BigDecimal to SQL NUMBER: check for value larger than precision

Question

In my app, I handle numbers as BigDecimal and store them as NUMBER(15,5). Now I'd need to properly check on Java if the BigDecimal values would fit the column, so that I can generate proper error messages without executing the SQL, catching exceptions and verifying the vendor error code. My database is Oracle 10.3, and such errors cause error 1438.

After some googling, I found no such code for that, so I came up with my own. But I'm really unhappy with this code... really simple, but feels so weak it will fail as soon as I look at it. I tested it with some values and it could successfully detect error situations, but as I'm really bad with numbers, I'd like some more robust and well-tested code.

//no constants for easier reading
public boolean testBigDecimal(BigDecimal value) {
    if (value.scale() > 5)
        return false;
    else if (value.precision() - value.scale() > 15 - 5)
        return false;
    else
        return true;
}

Thanks for your time.

Answer 1

Instead if looping over thousands of random numbers, you could write test cases that stress the 'edges' - the maximum value +.00001, the maximum value, the maximum value - .00001, 0, null, the minimum value -.00001, the minimum value, the minimum value + .00001, and values with 4, 5, and 6 values to the right of the decimal point. There are probably many more.

If you have those in junit, you're good.

Answer 2

The following regexp would do the trick too:

public class Big {
    private static final Pattern p = Pattern.compile("[0-9]{0,10}(\\.[0-9]{0,5}){0,1}");

    public static void main(String[] args) {
        BigDecimal b = new BigDecimal("123123.12321");
        Matcher m = p.matcher(b.toString());
        System.out.println(b.toString() + " is valid = " + m.matches());
    }
}

This could be another way to test your code or it could be the code. The regexp requires between 0 and 10 digits optionally followed by a decimal point and 0 to 5 more digits. I didn't know if a sign was needed or not, as I think about it. Tacking something like [+-]{0,1} to the front will do.
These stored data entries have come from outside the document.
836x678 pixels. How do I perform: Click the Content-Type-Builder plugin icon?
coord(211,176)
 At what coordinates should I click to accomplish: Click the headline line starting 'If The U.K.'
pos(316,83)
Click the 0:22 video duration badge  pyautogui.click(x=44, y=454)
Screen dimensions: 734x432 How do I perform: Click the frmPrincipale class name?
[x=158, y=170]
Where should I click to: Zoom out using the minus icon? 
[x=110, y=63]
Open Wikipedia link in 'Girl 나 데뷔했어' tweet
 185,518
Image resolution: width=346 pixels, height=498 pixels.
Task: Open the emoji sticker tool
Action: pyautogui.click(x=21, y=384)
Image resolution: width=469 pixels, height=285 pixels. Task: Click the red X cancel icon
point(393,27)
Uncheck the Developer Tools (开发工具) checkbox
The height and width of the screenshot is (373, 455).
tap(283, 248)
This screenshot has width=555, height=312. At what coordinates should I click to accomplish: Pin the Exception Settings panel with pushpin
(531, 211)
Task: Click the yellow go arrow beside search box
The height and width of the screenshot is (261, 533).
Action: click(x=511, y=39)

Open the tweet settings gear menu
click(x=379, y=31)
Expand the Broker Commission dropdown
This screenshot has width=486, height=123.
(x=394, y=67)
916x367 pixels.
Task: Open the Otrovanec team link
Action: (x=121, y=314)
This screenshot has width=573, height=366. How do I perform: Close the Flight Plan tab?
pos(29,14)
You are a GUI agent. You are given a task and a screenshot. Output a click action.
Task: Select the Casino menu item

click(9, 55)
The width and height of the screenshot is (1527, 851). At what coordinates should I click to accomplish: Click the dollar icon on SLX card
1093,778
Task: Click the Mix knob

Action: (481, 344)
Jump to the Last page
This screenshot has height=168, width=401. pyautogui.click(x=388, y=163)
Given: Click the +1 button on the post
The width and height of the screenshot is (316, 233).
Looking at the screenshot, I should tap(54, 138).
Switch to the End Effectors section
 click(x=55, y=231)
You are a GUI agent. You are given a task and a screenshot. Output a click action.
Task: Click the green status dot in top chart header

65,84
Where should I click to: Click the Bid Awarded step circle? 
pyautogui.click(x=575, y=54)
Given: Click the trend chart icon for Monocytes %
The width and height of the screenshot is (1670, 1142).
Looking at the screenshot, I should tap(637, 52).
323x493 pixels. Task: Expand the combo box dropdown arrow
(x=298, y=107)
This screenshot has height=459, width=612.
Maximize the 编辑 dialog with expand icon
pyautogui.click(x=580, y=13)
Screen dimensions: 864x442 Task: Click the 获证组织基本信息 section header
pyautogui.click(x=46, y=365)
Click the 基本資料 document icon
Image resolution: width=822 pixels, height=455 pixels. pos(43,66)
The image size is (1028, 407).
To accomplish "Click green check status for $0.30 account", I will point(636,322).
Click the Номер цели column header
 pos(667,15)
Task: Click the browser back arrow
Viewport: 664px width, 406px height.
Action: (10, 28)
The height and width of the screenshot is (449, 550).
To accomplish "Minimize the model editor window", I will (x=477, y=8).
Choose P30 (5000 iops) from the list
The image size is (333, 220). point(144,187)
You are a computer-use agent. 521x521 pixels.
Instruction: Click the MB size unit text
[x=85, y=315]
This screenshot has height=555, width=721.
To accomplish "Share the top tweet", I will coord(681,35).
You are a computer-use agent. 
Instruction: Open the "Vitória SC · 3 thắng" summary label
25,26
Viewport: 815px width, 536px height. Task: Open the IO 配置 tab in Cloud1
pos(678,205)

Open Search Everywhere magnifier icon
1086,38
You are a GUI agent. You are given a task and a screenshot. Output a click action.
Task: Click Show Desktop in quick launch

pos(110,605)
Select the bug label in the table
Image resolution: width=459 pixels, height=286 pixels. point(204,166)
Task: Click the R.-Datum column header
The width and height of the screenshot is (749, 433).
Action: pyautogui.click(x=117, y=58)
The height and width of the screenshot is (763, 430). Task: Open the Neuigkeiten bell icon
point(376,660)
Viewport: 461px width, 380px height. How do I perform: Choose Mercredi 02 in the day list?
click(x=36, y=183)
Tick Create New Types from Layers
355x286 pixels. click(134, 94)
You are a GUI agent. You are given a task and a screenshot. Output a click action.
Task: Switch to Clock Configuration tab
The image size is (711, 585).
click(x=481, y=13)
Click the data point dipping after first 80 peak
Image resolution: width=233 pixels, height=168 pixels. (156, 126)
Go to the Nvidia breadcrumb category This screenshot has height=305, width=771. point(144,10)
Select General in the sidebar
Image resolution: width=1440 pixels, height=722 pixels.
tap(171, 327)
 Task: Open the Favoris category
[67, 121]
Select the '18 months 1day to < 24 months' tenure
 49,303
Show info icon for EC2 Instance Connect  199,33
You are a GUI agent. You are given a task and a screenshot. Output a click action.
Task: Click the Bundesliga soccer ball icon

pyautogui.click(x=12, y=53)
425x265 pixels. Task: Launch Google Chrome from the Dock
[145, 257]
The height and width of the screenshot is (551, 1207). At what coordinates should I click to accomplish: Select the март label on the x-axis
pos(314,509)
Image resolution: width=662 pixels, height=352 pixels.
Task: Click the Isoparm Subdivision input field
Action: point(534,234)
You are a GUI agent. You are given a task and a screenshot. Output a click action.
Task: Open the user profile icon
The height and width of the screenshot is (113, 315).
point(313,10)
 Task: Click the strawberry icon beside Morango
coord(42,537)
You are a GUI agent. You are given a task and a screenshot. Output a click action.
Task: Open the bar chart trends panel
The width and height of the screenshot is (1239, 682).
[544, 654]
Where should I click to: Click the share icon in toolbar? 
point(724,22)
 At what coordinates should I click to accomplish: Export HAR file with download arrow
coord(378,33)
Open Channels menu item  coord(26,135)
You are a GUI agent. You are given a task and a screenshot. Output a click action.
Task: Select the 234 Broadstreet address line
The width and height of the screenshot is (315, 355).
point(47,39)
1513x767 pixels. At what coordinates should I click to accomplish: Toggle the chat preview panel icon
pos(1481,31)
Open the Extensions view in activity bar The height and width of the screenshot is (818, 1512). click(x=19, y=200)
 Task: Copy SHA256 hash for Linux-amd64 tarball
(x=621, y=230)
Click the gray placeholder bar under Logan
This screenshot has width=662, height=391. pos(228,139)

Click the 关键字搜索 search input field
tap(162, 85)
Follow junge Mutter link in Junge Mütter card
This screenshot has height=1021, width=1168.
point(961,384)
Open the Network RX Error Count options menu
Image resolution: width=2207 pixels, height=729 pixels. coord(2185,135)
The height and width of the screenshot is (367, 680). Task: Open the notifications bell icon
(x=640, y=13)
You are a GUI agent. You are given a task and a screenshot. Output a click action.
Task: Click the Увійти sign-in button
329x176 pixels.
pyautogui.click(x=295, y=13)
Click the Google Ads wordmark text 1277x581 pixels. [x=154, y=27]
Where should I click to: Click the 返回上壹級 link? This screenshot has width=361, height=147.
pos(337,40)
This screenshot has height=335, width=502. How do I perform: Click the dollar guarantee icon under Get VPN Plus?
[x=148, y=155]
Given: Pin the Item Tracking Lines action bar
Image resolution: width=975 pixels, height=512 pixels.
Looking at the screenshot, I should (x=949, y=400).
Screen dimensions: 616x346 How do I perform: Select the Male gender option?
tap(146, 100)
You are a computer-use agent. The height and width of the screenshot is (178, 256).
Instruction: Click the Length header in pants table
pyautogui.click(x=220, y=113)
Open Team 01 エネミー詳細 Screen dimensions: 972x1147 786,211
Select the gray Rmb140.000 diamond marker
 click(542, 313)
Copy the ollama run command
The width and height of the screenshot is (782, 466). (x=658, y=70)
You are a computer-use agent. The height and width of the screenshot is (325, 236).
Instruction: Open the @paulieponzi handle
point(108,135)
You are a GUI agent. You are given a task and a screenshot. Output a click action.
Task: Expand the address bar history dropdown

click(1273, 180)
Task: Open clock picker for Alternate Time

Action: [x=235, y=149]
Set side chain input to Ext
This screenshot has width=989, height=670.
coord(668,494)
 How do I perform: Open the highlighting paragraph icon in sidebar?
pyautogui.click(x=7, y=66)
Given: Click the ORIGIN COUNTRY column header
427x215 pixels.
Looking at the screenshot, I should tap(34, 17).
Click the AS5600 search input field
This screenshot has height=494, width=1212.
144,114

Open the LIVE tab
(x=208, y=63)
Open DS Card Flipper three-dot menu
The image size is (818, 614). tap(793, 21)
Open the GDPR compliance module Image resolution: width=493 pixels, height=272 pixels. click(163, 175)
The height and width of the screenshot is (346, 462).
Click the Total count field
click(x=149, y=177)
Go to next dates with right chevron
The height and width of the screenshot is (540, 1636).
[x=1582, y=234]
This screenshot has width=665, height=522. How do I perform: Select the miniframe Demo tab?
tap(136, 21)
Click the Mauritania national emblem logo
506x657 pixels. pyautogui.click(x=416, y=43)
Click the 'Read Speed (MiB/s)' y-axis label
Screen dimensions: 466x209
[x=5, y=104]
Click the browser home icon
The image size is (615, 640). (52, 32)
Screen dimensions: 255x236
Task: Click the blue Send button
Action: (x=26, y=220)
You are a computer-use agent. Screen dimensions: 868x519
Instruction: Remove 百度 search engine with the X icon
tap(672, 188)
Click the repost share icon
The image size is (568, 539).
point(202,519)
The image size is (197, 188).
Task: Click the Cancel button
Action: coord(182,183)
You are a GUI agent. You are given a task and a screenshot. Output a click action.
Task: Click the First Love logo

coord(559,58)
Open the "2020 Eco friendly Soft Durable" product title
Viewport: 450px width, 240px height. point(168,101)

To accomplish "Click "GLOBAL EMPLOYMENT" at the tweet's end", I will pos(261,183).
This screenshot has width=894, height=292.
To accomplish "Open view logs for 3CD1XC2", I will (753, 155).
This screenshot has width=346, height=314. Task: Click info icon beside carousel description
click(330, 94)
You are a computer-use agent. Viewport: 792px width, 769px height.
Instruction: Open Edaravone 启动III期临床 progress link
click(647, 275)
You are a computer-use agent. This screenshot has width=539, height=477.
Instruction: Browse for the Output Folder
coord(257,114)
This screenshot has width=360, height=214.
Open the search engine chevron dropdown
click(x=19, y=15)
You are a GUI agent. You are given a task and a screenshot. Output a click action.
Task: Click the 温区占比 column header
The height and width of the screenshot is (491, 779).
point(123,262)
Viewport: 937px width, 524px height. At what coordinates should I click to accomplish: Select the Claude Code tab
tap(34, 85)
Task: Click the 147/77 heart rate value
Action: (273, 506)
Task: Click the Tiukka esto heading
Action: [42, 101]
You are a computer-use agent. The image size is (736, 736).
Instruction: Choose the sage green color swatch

Here is a better class, maybe, and a test class with a partial set of tests.

public class Big {
    private static final Pattern p = Pattern.compile("[0-9]{0,10}(\\.[0-9]{0,5}){0,1}");

public static boolean isValid(String s) {
    BigDecimal b = new BigDecimal(s);
    Matcher m = p.matcher(b.toPlainString());
    return m.matches();
    }
}

---

package thop;

import junit.framework.TestCase;

/**
 * Created by IntelliJ IDEA.
 * User: tonyennis
 * Date: Sep 22, 2010
 * Time: 6:01:15 PM
 * To change this template use File | Settings | File Templates.
 */
public class BigTest extends TestCase {

    public void testZero1() {
        assertTrue(Big.isValid("0"));
    }

    public void testZero2() {
        assertTrue(Big.isValid("0."));
    }

    public void testZero3() {
        assertTrue(Big.isValid("0.0"));
    }

    public void testZero4() {
        assertTrue(Big.isValid(".0"));
    }

    public void testTooMuchLeftSide() {
        assertFalse(Big.isValid("12345678901.0"));
    }

    public void testMaxLeftSide() {
        assertTrue(Big.isValid("1234567890.0"));
    }

    public void testMaxLeftSide2() {
        assertTrue(Big.isValid("000001234567890.0"));
    }

    public void testTooMuchScale() {
        assertFalse(Big.isValid("0.123456"));
    }

    public void testScientificNotation1() {
        assertTrue(Big.isValid("123.45e-1"));
    }

    public void testScientificNotation2() {
        assertTrue(Big.isValid("12e4"));
    }
}

Answer 3

Well, since nobody came up with another solution, I'm leaving the code as it is.

I couldn't make this precision/scale test fail, and it always matched the regex solution, so maybe both are correct (I tested the boundaries and with over 5M randomly generated values). I'll use the precision/scale solution, as it is over 85% faster, and may it fail I replace it.

Thanks for your replies Tony.